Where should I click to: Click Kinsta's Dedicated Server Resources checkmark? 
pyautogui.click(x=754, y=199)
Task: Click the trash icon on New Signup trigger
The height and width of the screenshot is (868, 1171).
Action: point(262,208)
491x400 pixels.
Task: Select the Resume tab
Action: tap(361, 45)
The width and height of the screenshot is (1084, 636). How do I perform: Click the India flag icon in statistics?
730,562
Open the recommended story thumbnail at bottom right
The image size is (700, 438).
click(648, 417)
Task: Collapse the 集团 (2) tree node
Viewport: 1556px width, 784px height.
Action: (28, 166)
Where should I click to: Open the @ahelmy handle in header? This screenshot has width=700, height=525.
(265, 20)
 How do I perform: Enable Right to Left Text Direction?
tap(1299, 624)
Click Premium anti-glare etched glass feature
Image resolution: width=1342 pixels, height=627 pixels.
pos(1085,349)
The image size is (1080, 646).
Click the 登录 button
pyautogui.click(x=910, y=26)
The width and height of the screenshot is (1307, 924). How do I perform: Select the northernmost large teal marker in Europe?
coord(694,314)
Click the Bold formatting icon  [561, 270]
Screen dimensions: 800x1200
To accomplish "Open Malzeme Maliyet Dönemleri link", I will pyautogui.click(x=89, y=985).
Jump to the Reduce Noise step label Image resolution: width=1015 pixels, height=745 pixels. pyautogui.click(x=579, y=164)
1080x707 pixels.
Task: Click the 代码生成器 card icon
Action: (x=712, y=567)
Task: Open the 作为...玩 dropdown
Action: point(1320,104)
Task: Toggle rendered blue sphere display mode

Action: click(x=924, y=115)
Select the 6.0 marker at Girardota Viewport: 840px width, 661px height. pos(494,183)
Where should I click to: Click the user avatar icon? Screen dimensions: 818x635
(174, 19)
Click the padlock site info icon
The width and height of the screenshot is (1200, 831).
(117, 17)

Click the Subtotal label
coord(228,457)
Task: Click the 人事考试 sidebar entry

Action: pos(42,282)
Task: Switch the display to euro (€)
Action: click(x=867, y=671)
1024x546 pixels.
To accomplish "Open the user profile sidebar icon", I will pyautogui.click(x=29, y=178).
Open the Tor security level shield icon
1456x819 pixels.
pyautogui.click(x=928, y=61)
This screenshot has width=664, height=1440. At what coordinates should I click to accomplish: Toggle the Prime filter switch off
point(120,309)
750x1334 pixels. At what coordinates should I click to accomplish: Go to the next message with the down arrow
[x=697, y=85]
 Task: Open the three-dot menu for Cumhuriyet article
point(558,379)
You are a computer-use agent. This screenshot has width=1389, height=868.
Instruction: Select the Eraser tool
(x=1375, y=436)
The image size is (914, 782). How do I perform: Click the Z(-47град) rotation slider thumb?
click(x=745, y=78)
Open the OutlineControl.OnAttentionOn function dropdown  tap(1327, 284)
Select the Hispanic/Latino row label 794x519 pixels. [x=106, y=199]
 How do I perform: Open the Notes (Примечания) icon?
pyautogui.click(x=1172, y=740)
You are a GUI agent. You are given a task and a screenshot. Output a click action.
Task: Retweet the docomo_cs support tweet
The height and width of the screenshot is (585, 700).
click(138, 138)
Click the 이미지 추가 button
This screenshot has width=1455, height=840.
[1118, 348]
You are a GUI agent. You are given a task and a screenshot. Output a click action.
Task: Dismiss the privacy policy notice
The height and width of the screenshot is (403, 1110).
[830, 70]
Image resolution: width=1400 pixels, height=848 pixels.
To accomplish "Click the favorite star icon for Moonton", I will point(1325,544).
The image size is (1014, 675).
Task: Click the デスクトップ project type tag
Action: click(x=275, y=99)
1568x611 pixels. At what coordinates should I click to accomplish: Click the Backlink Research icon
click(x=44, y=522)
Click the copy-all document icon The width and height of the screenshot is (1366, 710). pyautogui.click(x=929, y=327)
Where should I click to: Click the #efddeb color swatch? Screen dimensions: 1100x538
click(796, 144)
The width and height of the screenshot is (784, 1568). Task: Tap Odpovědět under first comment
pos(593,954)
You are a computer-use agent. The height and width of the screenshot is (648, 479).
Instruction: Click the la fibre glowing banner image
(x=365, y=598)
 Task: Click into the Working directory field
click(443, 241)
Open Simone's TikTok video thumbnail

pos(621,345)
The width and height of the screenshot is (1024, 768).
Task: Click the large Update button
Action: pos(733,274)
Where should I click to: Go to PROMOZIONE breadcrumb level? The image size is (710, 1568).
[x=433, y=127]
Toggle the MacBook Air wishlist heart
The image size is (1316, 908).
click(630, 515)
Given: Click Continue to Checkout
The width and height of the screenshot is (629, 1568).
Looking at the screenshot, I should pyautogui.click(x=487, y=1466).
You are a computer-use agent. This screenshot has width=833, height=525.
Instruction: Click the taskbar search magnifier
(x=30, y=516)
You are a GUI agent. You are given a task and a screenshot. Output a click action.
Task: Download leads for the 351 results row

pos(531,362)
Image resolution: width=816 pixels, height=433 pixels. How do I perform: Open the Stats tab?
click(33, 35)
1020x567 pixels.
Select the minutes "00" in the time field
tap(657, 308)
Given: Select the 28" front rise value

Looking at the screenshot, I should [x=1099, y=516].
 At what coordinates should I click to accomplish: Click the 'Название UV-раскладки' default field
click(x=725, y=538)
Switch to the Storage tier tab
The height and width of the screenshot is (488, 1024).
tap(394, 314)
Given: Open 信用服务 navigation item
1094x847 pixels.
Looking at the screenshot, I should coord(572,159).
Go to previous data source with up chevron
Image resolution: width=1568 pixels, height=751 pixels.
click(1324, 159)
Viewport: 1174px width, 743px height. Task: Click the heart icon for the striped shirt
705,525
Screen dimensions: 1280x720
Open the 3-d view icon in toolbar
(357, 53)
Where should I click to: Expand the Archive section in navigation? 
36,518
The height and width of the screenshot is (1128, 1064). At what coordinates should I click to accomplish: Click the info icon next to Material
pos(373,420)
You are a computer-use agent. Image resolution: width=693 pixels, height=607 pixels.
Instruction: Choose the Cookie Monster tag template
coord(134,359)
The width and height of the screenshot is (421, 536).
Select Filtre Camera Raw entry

-------

Request: Could you write out all of the material above again, swapping "How do I perform" for "How can I perform" wherever it occurs and leaving everything else unchanged?

Answer to this problem:
Where should I click to: Click Kinsta's Dedicated Server Resources checkmark? 
pyautogui.click(x=754, y=199)
Task: Click the trash icon on New Signup trigger
The height and width of the screenshot is (868, 1171).
Action: point(262,208)
491x400 pixels.
Task: Select the Resume tab
Action: tap(361, 45)
The width and height of the screenshot is (1084, 636). How can I perform: Click the India flag icon in statistics?
730,562
Open the recommended story thumbnail at bottom right
The image size is (700, 438).
click(648, 417)
Task: Collapse the 集团 (2) tree node
Viewport: 1556px width, 784px height.
Action: (28, 166)
Where should I click to: Open the @ahelmy handle in header? This screenshot has width=700, height=525.
(265, 20)
 How can I perform: Enable Right to Left Text Direction?
tap(1299, 624)
Click Premium anti-glare etched glass feature
Image resolution: width=1342 pixels, height=627 pixels.
pos(1085,349)
The image size is (1080, 646).
Click the 登录 button
pyautogui.click(x=910, y=26)
The width and height of the screenshot is (1307, 924). How can I perform: Select the northernmost large teal marker in Europe?
coord(694,314)
Click the Bold formatting icon  [561, 270]
Screen dimensions: 800x1200
To accomplish "Open Malzeme Maliyet Dönemleri link", I will pyautogui.click(x=89, y=985).
Jump to the Reduce Noise step label Image resolution: width=1015 pixels, height=745 pixels. pyautogui.click(x=579, y=164)
1080x707 pixels.
Task: Click the 代码生成器 card icon
Action: (x=712, y=567)
Task: Open the 作为...玩 dropdown
Action: point(1320,104)
Task: Toggle rendered blue sphere display mode

Action: click(x=924, y=115)
Select the 6.0 marker at Girardota Viewport: 840px width, 661px height. pos(494,183)
Where should I click to: Click the user avatar icon? Screen dimensions: 818x635
(174, 19)
Click the padlock site info icon
The width and height of the screenshot is (1200, 831).
(117, 17)

Click the Subtotal label
coord(228,457)
Task: Click the 人事考试 sidebar entry

Action: pos(42,282)
Task: Switch the display to euro (€)
Action: click(x=867, y=671)
1024x546 pixels.
To accomplish "Open the user profile sidebar icon", I will pyautogui.click(x=29, y=178).
Open the Tor security level shield icon
1456x819 pixels.
pyautogui.click(x=928, y=61)
This screenshot has width=664, height=1440. At what coordinates should I click to accomplish: Toggle the Prime filter switch off
point(120,309)
750x1334 pixels. At what coordinates should I click to accomplish: Go to the next message with the down arrow
[x=697, y=85]
 Task: Open the three-dot menu for Cumhuriyet article
point(558,379)
You are a computer-use agent. This screenshot has width=1389, height=868.
Instruction: Select the Eraser tool
(x=1375, y=436)
The image size is (914, 782). How can I perform: Click the Z(-47град) rotation slider thumb?
click(x=745, y=78)
Open the OutlineControl.OnAttentionOn function dropdown  tap(1327, 284)
Select the Hispanic/Latino row label 794x519 pixels. [x=106, y=199]
 How can I perform: Open the Notes (Примечания) icon?
pyautogui.click(x=1172, y=740)
You are a GUI agent. You are given a task and a screenshot. Output a click action.
Task: Retweet the docomo_cs support tweet
The height and width of the screenshot is (585, 700).
click(138, 138)
Click the 이미지 추가 button
This screenshot has width=1455, height=840.
[1118, 348]
You are a GUI agent. You are given a task and a screenshot. Output a click action.
Task: Dismiss the privacy policy notice
The height and width of the screenshot is (403, 1110).
[830, 70]
Image resolution: width=1400 pixels, height=848 pixels.
To accomplish "Click the favorite star icon for Moonton", I will point(1325,544).
The image size is (1014, 675).
Task: Click the デスクトップ project type tag
Action: click(x=275, y=99)
1568x611 pixels. At what coordinates should I click to accomplish: Click the Backlink Research icon
click(x=44, y=522)
Click the copy-all document icon The width and height of the screenshot is (1366, 710). pyautogui.click(x=929, y=327)
Where should I click to: Click the #efddeb color swatch? Screen dimensions: 1100x538
click(796, 144)
The width and height of the screenshot is (784, 1568). Task: Tap Odpovědět under first comment
pos(593,954)
You are a computer-use agent. The height and width of the screenshot is (648, 479).
Instruction: Click the la fibre glowing banner image
(x=365, y=598)
 Task: Click into the Working directory field
click(443, 241)
Open Simone's TikTok video thumbnail

pos(621,345)
The width and height of the screenshot is (1024, 768).
Task: Click the large Update button
Action: pos(733,274)
Where should I click to: Go to PROMOZIONE breadcrumb level? The image size is (710, 1568).
[x=433, y=127]
Toggle the MacBook Air wishlist heart
The image size is (1316, 908).
click(630, 515)
Given: Click Continue to Checkout
The width and height of the screenshot is (629, 1568).
Looking at the screenshot, I should pyautogui.click(x=487, y=1466).
You are a computer-use agent. This screenshot has width=833, height=525.
Instruction: Click the taskbar search magnifier
(x=30, y=516)
You are a GUI agent. You are given a task and a screenshot. Output a click action.
Task: Download leads for the 351 results row

pos(531,362)
Image resolution: width=816 pixels, height=433 pixels. How can I perform: Open the Stats tab?
click(33, 35)
1020x567 pixels.
Select the minutes "00" in the time field
tap(657, 308)
Given: Select the 28" front rise value

Looking at the screenshot, I should [x=1099, y=516].
 At what coordinates should I click to accomplish: Click the 'Название UV-раскладки' default field
click(x=725, y=538)
Switch to the Storage tier tab
The height and width of the screenshot is (488, 1024).
tap(394, 314)
Given: Open 信用服务 navigation item
1094x847 pixels.
Looking at the screenshot, I should coord(572,159).
Go to previous data source with up chevron
Image resolution: width=1568 pixels, height=751 pixels.
click(1324, 159)
Viewport: 1174px width, 743px height. Task: Click the heart icon for the striped shirt
705,525
Screen dimensions: 1280x720
Open the 3-d view icon in toolbar
(357, 53)
Where should I click to: Expand the Archive section in navigation? 
36,518
The height and width of the screenshot is (1128, 1064). At what coordinates should I click to accomplish: Click the info icon next to Material
pos(373,420)
You are a computer-use agent. Image resolution: width=693 pixels, height=607 pixels.
Instruction: Choose the Cookie Monster tag template
coord(134,359)
The width and height of the screenshot is (421, 536).
Select Filtre Camera Raw entry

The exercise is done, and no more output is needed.